### WHAT IS EXPECTED
Render the records from the line containing "Given: Zoom in on the right map" up to and including the line containing "point(395,658)" as a JSON list of strings, one string per line, with blank lines skipped. Leave the pictures out of the answer.

### SUPPLIED MATERIAL
+ + + +
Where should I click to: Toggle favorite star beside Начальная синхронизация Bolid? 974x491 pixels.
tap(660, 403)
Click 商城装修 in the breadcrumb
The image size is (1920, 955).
+ + + +
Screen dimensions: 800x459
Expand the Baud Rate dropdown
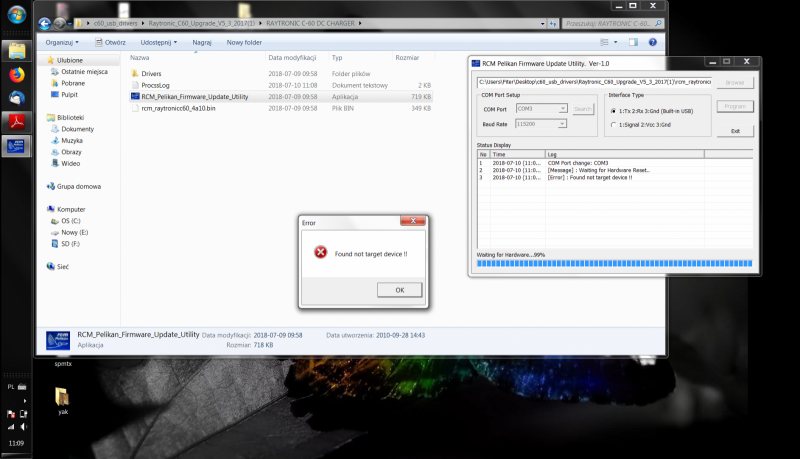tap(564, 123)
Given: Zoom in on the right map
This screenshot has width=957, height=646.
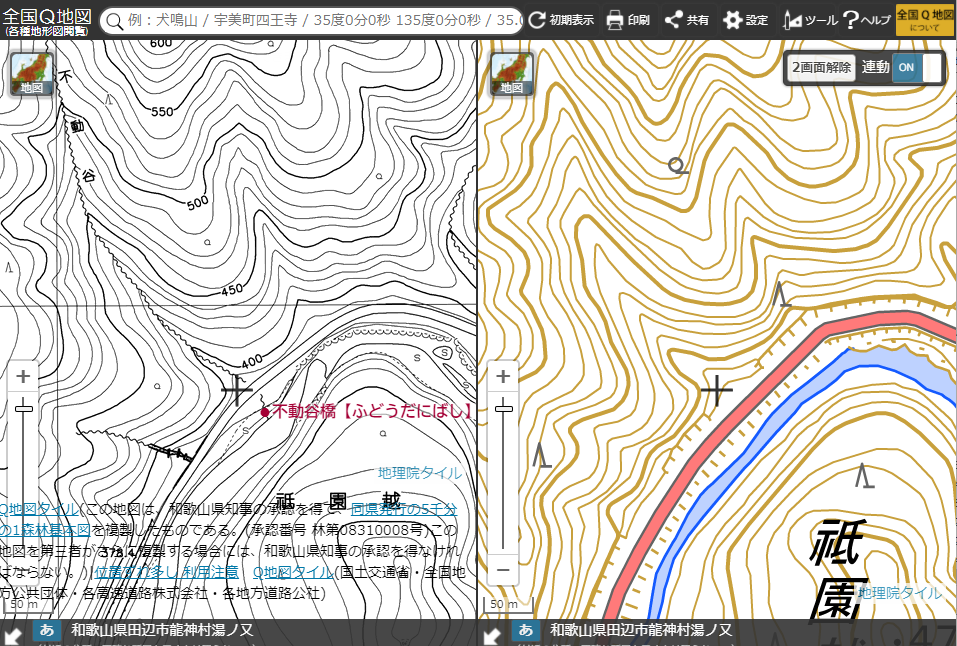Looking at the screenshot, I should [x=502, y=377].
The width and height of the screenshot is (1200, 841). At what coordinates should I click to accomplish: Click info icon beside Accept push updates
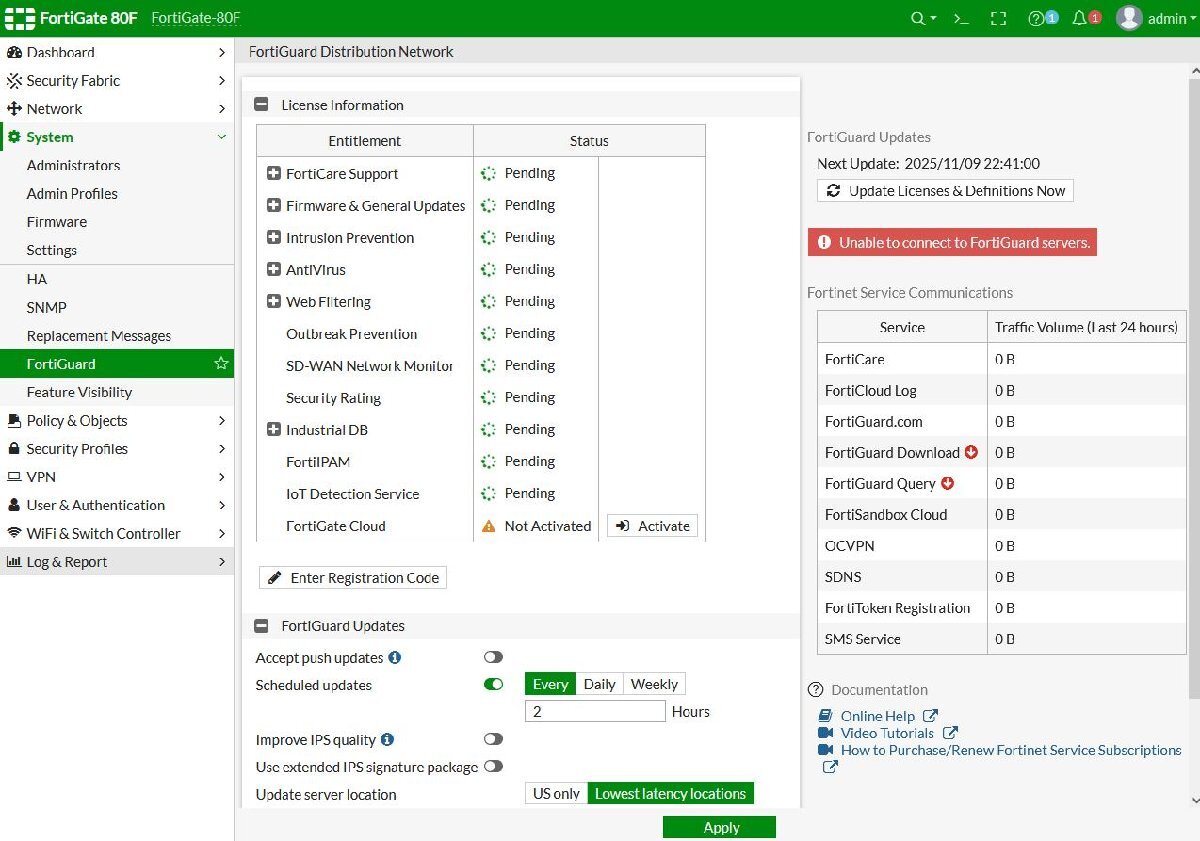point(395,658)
+ + + +
### RESPONSE TO THIS EXERCISE
[
  "Given: Zoom in on the right map",
  "This screenshot has width=957, height=646.",
  "Looking at the screenshot, I should [x=502, y=377].",
  "The width and height of the screenshot is (1200, 841). At what coordinates should I click to accomplish: Click info icon beside Accept push updates",
  "point(395,658)"
]